Add support to only allow specific origins

[laymonage]

Utterances supports origin allowlisting using utterances.json. This is helpful to prevent unknown sites from using giscus with any user's repository discussions.

[laymonage]

https://stackoverflow.com/questions/62412608/how-do-i-get-file-contents-from-github-apiv4-on-the-default-branch

{
  repository(owner: $owner, name: $name) {
    object(expression: "HEAD:giscus.json") {
      ... on Blob {
        text
      }
    }
  }
}

This would help us prevent something like utterance/utterances#523.

[laymonage]

Looks like we don't need to use the GraphQL API.

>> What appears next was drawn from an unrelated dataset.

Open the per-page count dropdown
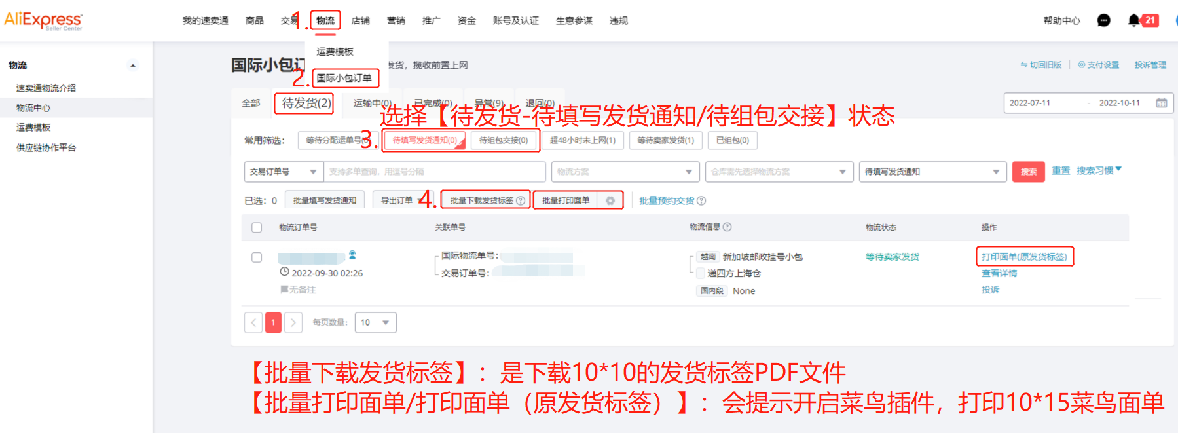This screenshot has height=433, width=1178. pos(375,322)
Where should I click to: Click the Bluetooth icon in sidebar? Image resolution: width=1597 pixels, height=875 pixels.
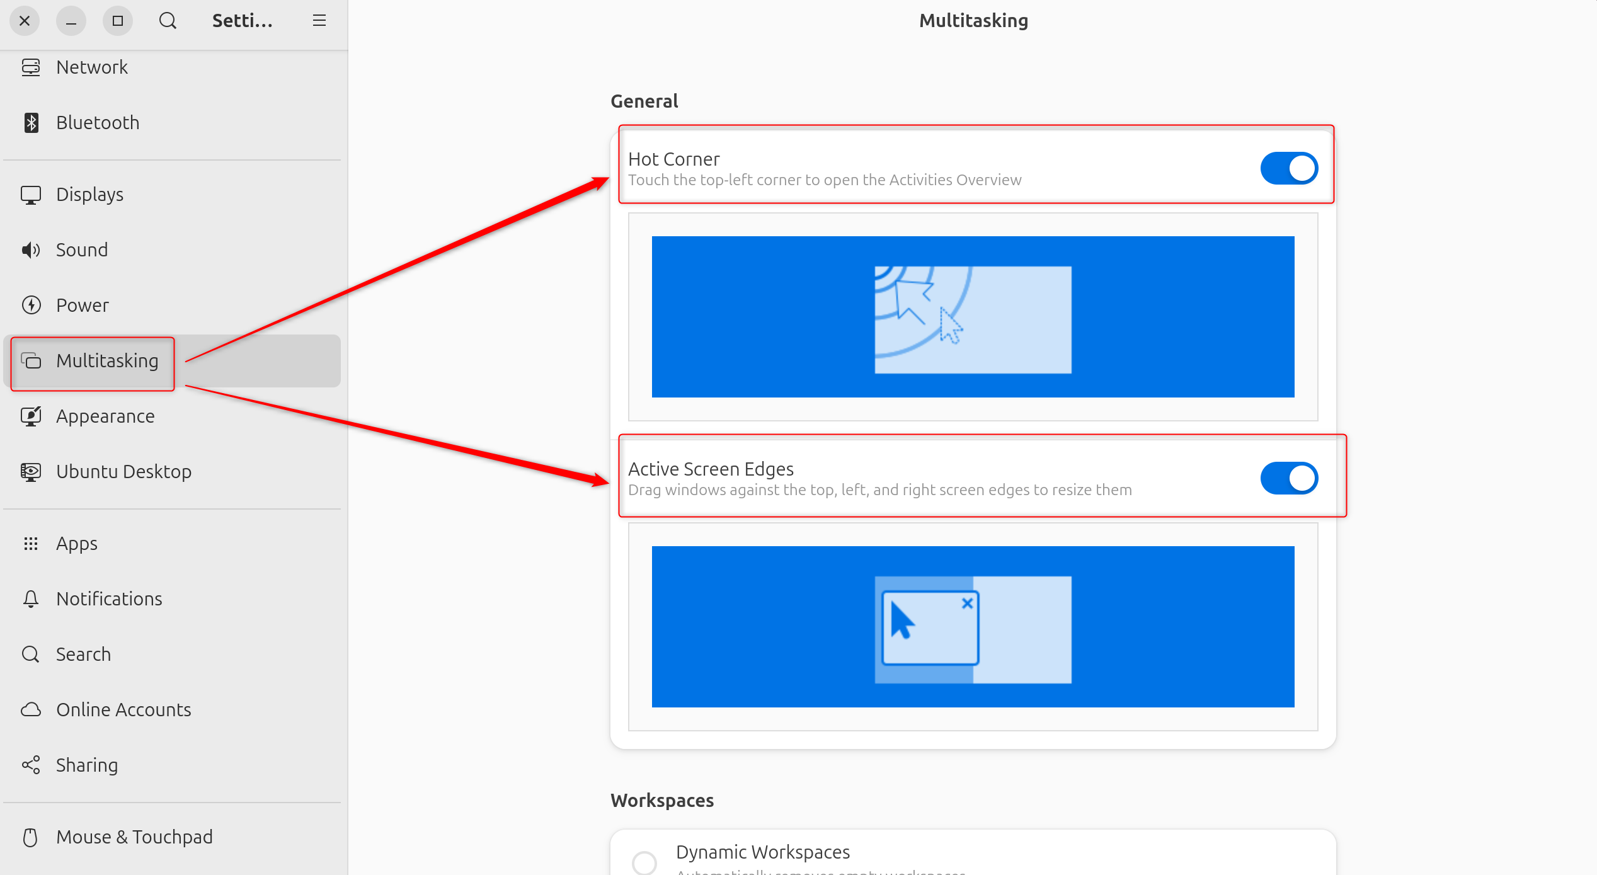[31, 122]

We can just call something like

https://api.github.com/repos/laymonage/giscus/contents/README.md

and get decode the content.

[samarulmeu]

Sorry for the, probably, dumb question, but does it already exists a way to specify that I can allow only my http://example.com site to post and read comments?

[laymonage]

@samarulmeu Hey, no, that's a good question. I'm still working on the feature, it's nearly done. I'm looking to push it this weekend.

[laymonage]

Sorry for the delay @samarulmeu, I was feeling unwell. It's implemented in #125, you can see the guide here. Please test it when you have the time. Thanks!

[samarulmeu]

@laymonage Thank you so much! This is a great news. I was waiting for this before implementing it on my blog.

I will test it tomorrow.

Take care of your health. It is the most important.

[samarulmeu]

Please tell me if I did something wrong.

You can see the giscus.json file here, but I can still post comments from other domains (https://cttrl-git-fixednav-samarul.vercel.app).

[laymonage]

Hey @samarulmeu, thanks for the report.
I've shipped de316dc which should fix the issue.

[samarulmeu]

Thank you! Now it is working. I tested even the regex (the giscus example) and it is working.